**LISTED ENTRIES**
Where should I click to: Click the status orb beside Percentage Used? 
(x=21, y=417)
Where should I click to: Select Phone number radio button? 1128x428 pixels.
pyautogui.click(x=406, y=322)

* * *

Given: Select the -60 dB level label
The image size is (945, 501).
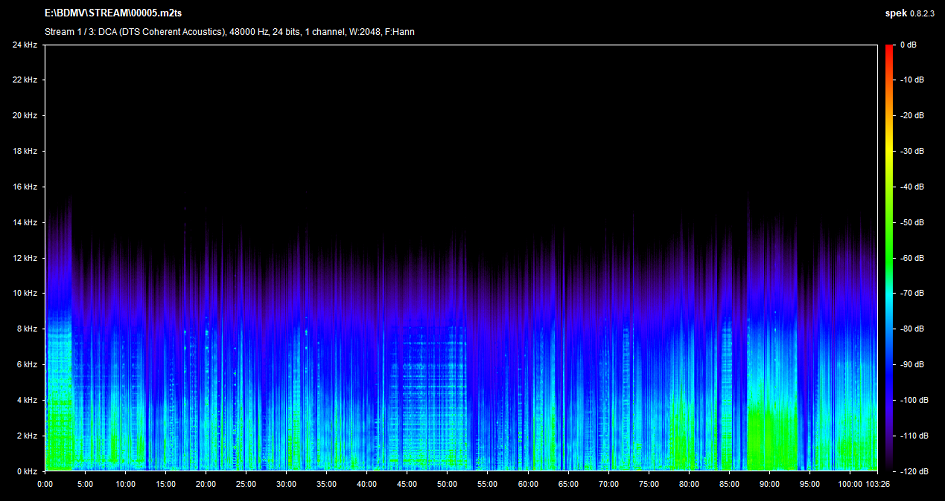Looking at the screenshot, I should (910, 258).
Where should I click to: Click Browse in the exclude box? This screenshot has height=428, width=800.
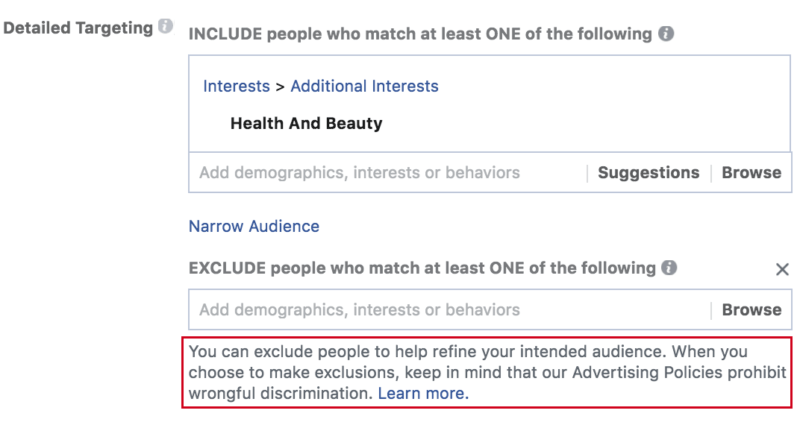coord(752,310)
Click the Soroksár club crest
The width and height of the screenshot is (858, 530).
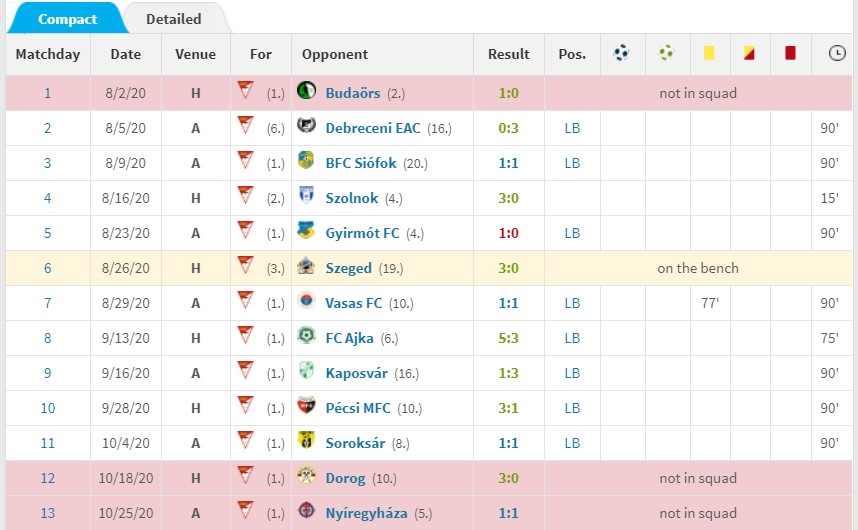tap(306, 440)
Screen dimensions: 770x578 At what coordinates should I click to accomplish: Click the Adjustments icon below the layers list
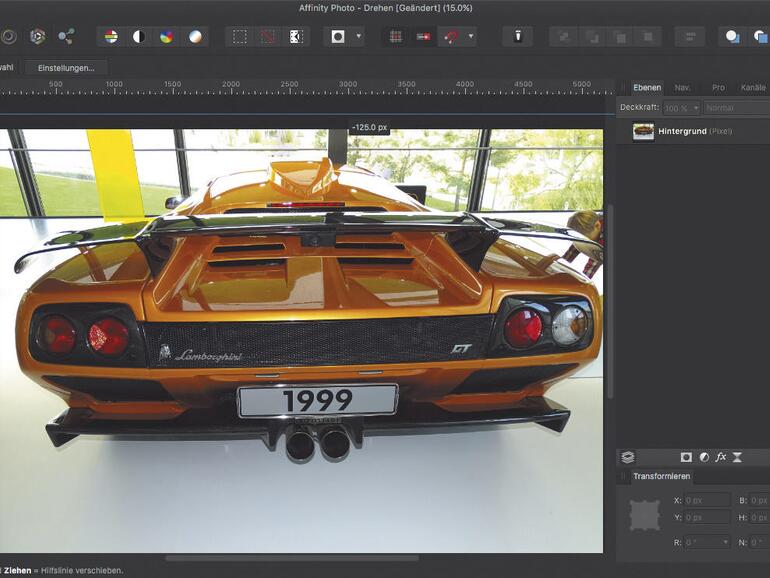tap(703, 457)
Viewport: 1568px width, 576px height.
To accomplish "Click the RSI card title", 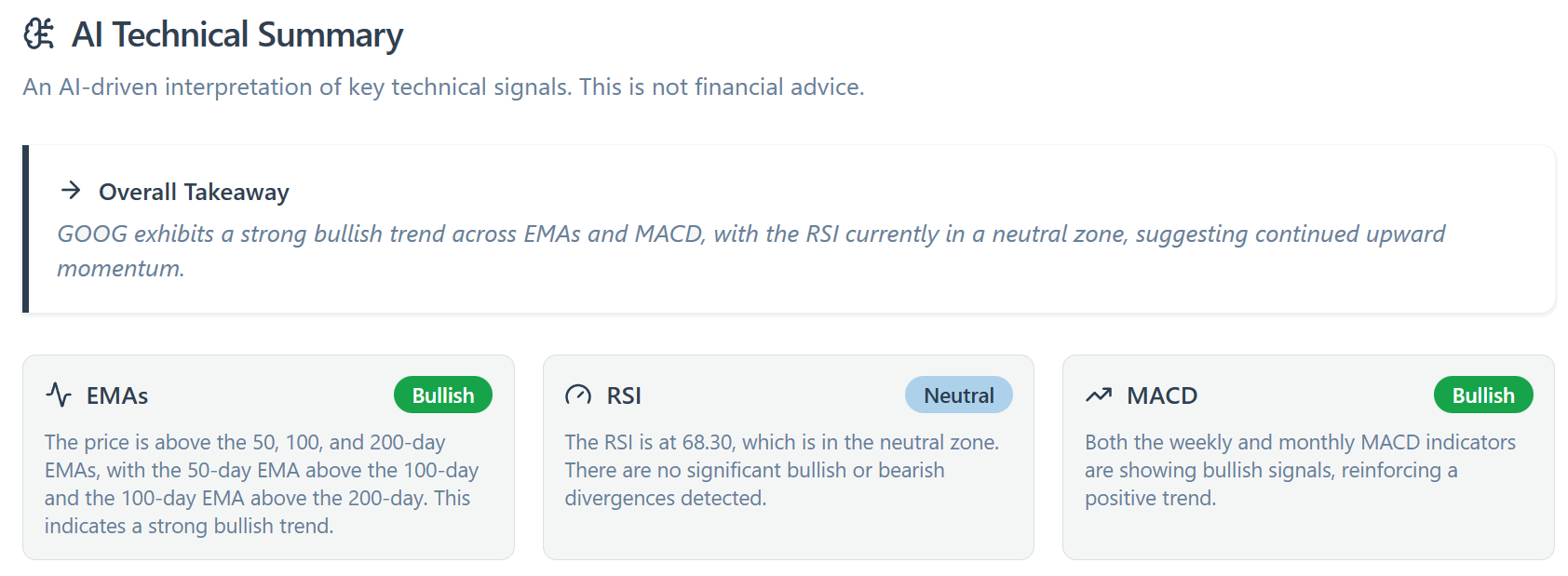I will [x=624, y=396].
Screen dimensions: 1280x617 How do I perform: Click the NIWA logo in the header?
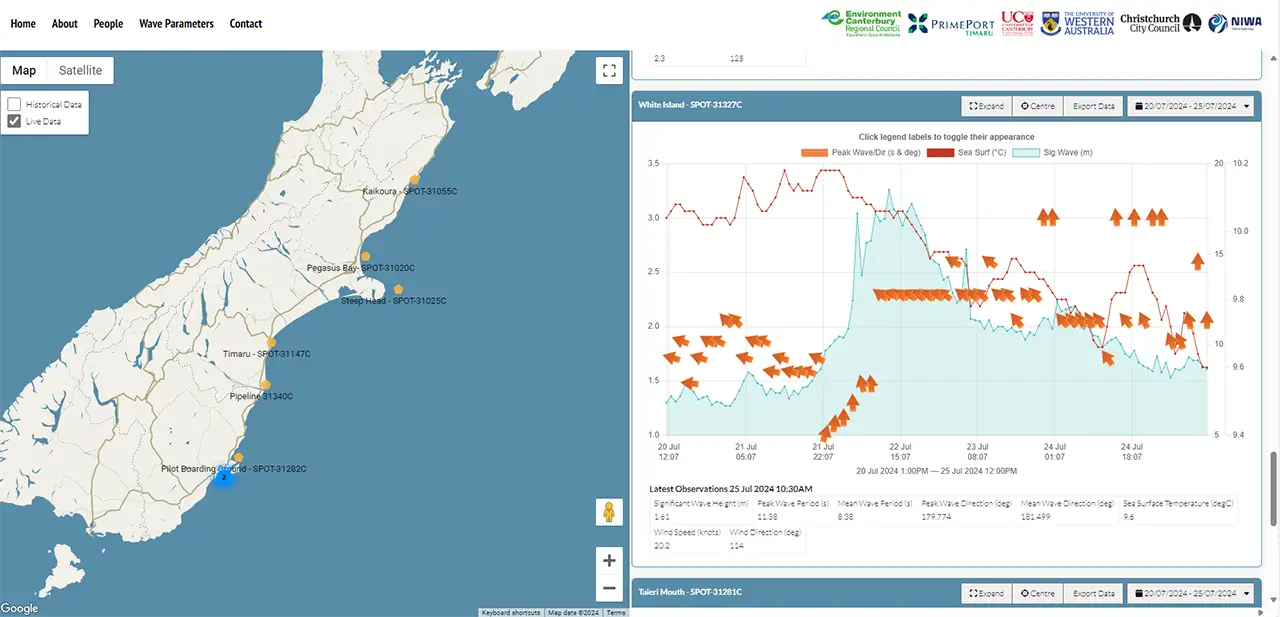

==

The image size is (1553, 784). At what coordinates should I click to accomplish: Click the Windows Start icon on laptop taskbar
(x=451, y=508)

**EXERCISE REQUIREMENTS**
Switch "screenshot" to "image" and write out again the lines from the one containing "Where should I click to: Click Browse" through the one containing "tap(703, 457)", inclusive, leaving everything else unchanged. Omit the pictures from your answer.

**EXERCISE ANSWER**
Where should I click to: Click Browse in the exclude box? This image has height=428, width=800.
coord(752,310)
Click the Soroksár club crest
The width and height of the image is (858, 530).
tap(306, 440)
Screen dimensions: 770x578 At what coordinates should I click to accomplish: Click the Adjustments icon below the layers list
tap(703, 457)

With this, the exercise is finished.